What is WordPress kses?

Work with WordPress long enough and you’re bound to come across something called “kses” or the wp_kses function. Perhaps this comes with writing your own code, or it comes with reading someone else’s source. Or maybe in reading core.

kses

Whatever the case, the function has a weird name, right?

I mean, a lot of the WordPress API functions have clear names so it’s easy to know what you’re doing. This one is more of the exception than the rule. That doesn’t change anything, does it? I mean, it still raises the questions:

What’s the purpose of the function,
Why does it matter,
Why should we use it,
And what purpose do its variations serve?

We should be asking these questions for all functions with which we work. But when the name isn’t clear, the answers aren’t as easy to deduce.

What is wp_kses?

Straight from the Codex:

This function makes sure that only the allowed HTML element names, attribute names and attribute values plus only sane HTML entities will occur in $string. You have to remove any slashes from PHP’s magic quotes before you call this function.

As per the description, the function makes sure that there’s a subset of HTML that we’ll permit in the input. Of course, this implies that we’re actually able to specify said HTML.

If you review the article, you’ll see the function accepts three arguments:

The first argument is the string to filter. So if you have data from the user or the database and you want to process it, this is where you’d pass it into the function.
The second argument is the allowed tags. This is an array and should include the tag and the attributes. You can see an actual example of this in the Codex.
The final argument, which is optional, is for the allowed protocol. This means that we can specify if we want to accept HTTP, HTTPS, FTP and ignore TelNet, JavaScript, etc.

At this point, it’s easier to understand isn’t it?

Why Does This Function Matter?

Before answering this, note the “kses” part of the function stands for “KSES Strips Evil Scripts.” Yes, it’s yet-another-recursive-acronym that the open source community seems to love so much.

But seriously, the purpose of the function is exactly that: To make sure we’re filtering malicious input.

Sure, you can rely on WordPress and some of the built-in functions to handle a lot of this. I’d argue when you’re building a custom solution for someone, it may not be as easy.

Why Should We Use It?

You have to know what your solution is going to accept and what it will reject. It’s not enough to trust that the built-in whitelist is going to provide you with all you need.

Instead, define and identify what you want and what you don’t. From there, strip out everything else.

This will ensure that if something goes wrong, you have a place at which to start debugging. Further, you have a place to watch as data comes into and out of the database.

In fact, you can even write unit tests around this code to ensure it works exactly as you expect.

What About Its Variations?

There are two other functions related to this one:

`wp_kses_post`
`wp_kses_allowed_html`

Both of these are easy to use, straightforward, and have a clear use case designed for them.
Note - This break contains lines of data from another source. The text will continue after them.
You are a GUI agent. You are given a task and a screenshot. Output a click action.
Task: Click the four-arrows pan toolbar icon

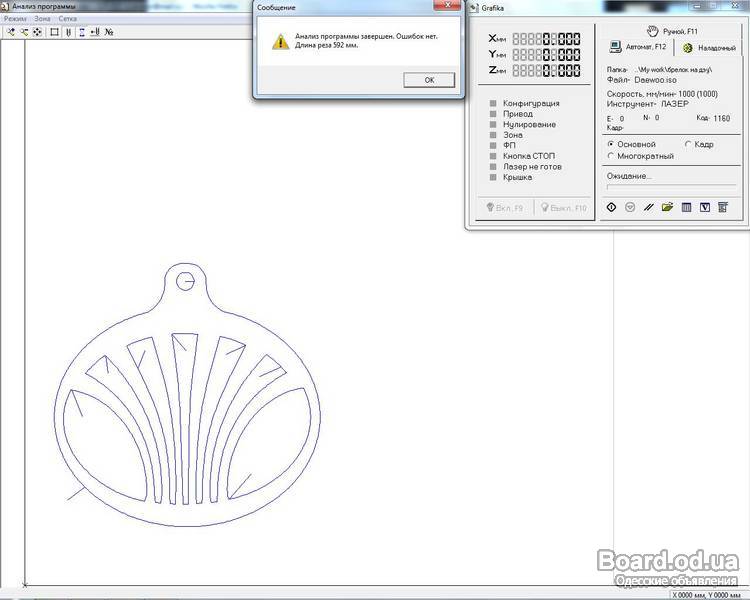click(x=37, y=32)
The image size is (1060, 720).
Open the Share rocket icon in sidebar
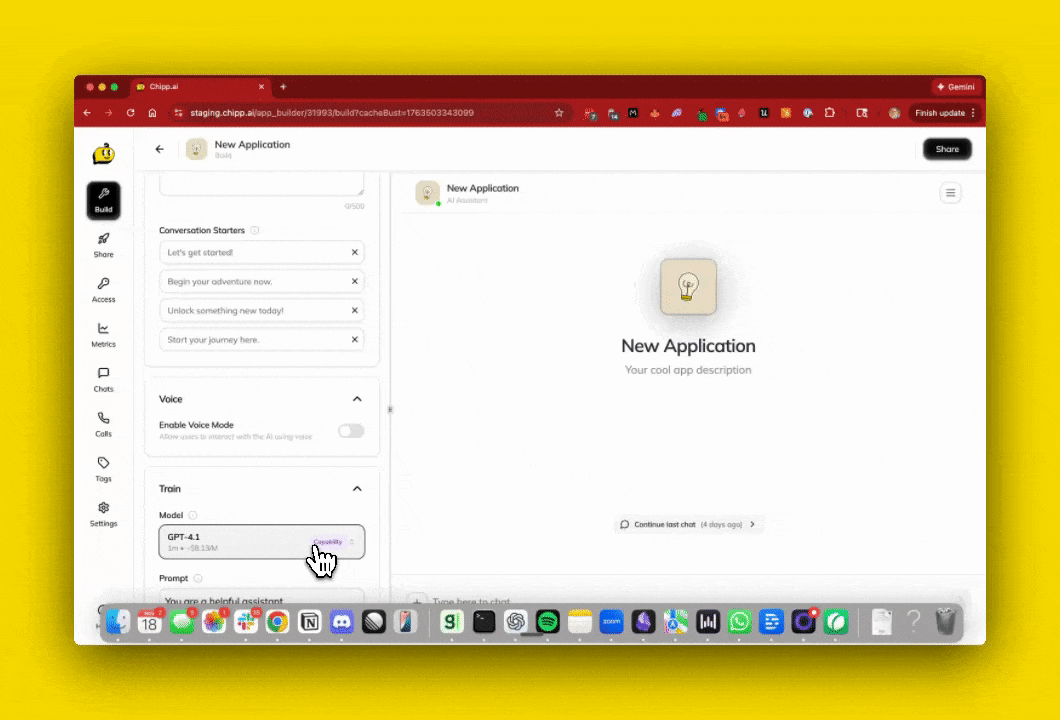point(103,240)
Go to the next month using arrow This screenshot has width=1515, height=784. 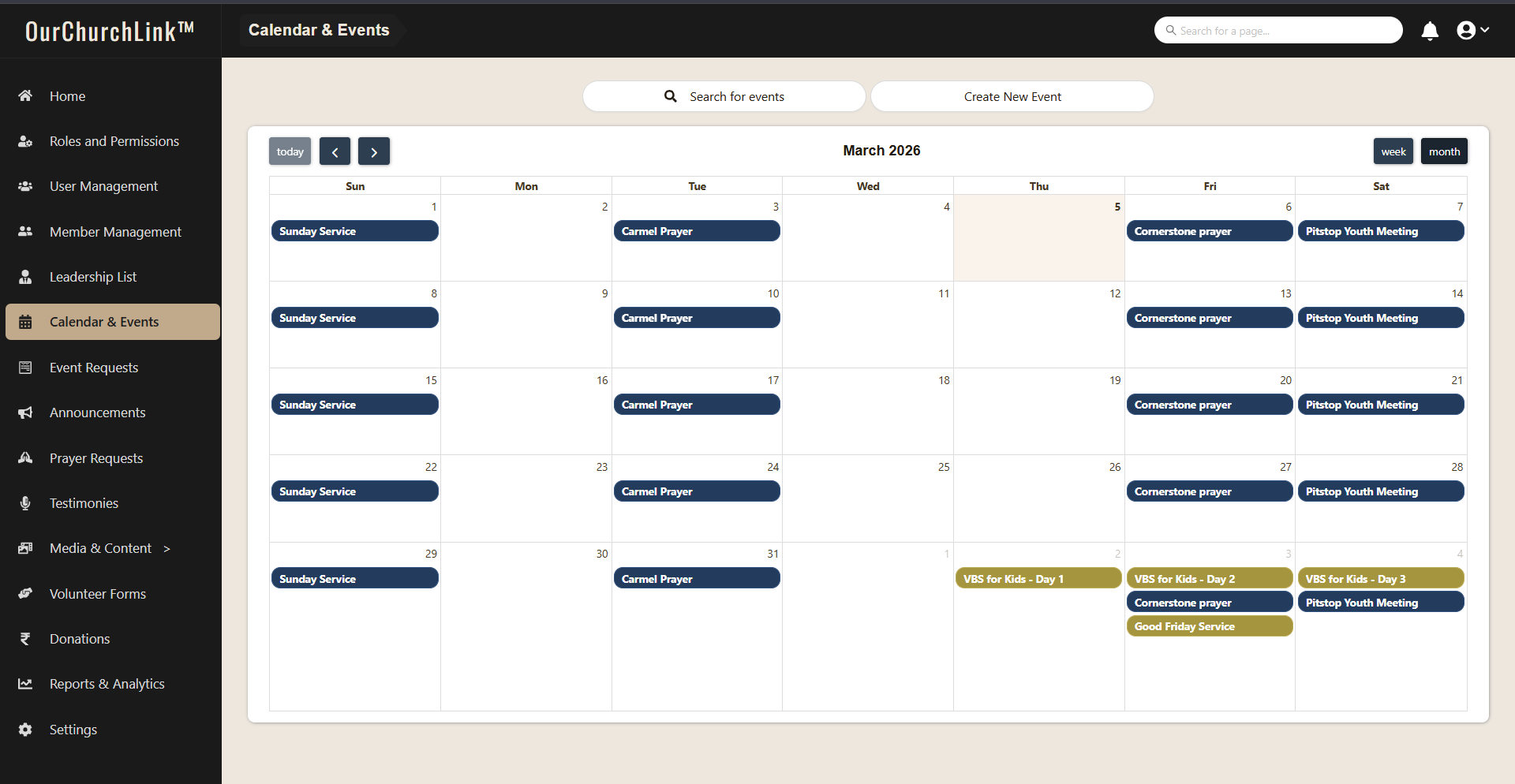(374, 151)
The first, wp_kses_post, is for input that will filter allowed HTML tags for post content. So if you’re working with, say, a plugin that will be returning information to a post (or a post type), then this function fits the bill

The second function, wp_kses_allowed_html, will allow you to see what HTML is allowed for the context in which you’re working.

This means that if you’re coming into a situation where someone else has written code, or you’re working in a situation in which allowed HTML already exists, then you can see what HTML is allowed.

Furthermore, given this information, you can tweak the allowed tags to fit your needs.

Writing Strict Code

Ultimately, this all comes back to writing the most secure code as possible. Unfortunately, I’ve found this to be something that is an on-going effort.

Every time I think I’m writing robust code, something new appears showing me I’ve more to learn.

Nature of the industry, right?

Here’s a rule of thumb:

Your secure code isn’t secure enough. You need to constantly be on the lookout for things like this.

These APIs are a great starting point. But we shouldn’t stop here. If you’re reading this post and implementing these functions, you’re ahead of a lot of other WordPress developers.

From here, keep learning more about what techniques are available. Talk with others, read articles, look through other available code.

It’s what I’ve found to be the best way to make sure I’m writing the safest code possible. And that code still isn’t safe enough.